** ACTION ITEM **
Reproduce exactly, from the line containing "Viewport: 724px width, 423px height.", every line down to the end of the data below.

** DATASET **

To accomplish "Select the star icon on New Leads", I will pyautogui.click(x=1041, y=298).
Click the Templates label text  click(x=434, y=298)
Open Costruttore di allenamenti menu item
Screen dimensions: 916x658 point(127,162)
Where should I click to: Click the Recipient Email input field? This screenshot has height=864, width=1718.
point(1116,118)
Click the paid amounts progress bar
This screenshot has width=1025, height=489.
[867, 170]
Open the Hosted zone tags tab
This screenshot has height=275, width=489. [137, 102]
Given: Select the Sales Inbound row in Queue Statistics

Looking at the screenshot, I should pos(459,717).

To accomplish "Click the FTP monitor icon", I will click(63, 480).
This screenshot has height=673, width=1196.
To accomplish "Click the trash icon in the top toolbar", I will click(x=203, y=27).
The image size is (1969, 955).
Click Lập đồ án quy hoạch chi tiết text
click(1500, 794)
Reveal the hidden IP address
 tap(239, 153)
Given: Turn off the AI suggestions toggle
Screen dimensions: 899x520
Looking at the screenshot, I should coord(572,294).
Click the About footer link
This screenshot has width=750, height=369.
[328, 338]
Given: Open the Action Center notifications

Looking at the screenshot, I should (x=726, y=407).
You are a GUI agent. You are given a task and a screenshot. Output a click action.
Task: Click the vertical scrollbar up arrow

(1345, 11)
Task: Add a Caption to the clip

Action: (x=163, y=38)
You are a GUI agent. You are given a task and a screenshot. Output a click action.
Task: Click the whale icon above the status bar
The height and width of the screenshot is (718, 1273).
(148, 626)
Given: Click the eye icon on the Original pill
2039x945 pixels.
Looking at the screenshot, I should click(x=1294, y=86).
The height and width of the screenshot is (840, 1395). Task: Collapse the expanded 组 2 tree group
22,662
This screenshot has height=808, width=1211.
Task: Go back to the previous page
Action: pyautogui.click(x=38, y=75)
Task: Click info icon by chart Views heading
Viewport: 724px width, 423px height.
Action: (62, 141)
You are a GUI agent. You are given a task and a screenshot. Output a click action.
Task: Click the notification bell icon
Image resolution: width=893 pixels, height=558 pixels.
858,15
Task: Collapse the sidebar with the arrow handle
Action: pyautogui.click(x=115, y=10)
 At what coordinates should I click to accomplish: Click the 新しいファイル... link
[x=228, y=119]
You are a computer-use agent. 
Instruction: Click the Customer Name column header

** YOUR RESPONSE **
Viewport: 724px width, 423px height.
Action: (62, 141)
You are a GUI agent. You are given a task and a screenshot. Output a click action.
Task: Click the notification bell icon
Image resolution: width=893 pixels, height=558 pixels.
858,15
Task: Collapse the sidebar with the arrow handle
Action: pyautogui.click(x=115, y=10)
 At what coordinates should I click to accomplish: Click the 新しいファイル... link
[x=228, y=119]
You are a computer-use agent. 
Instruction: Click the Customer Name column header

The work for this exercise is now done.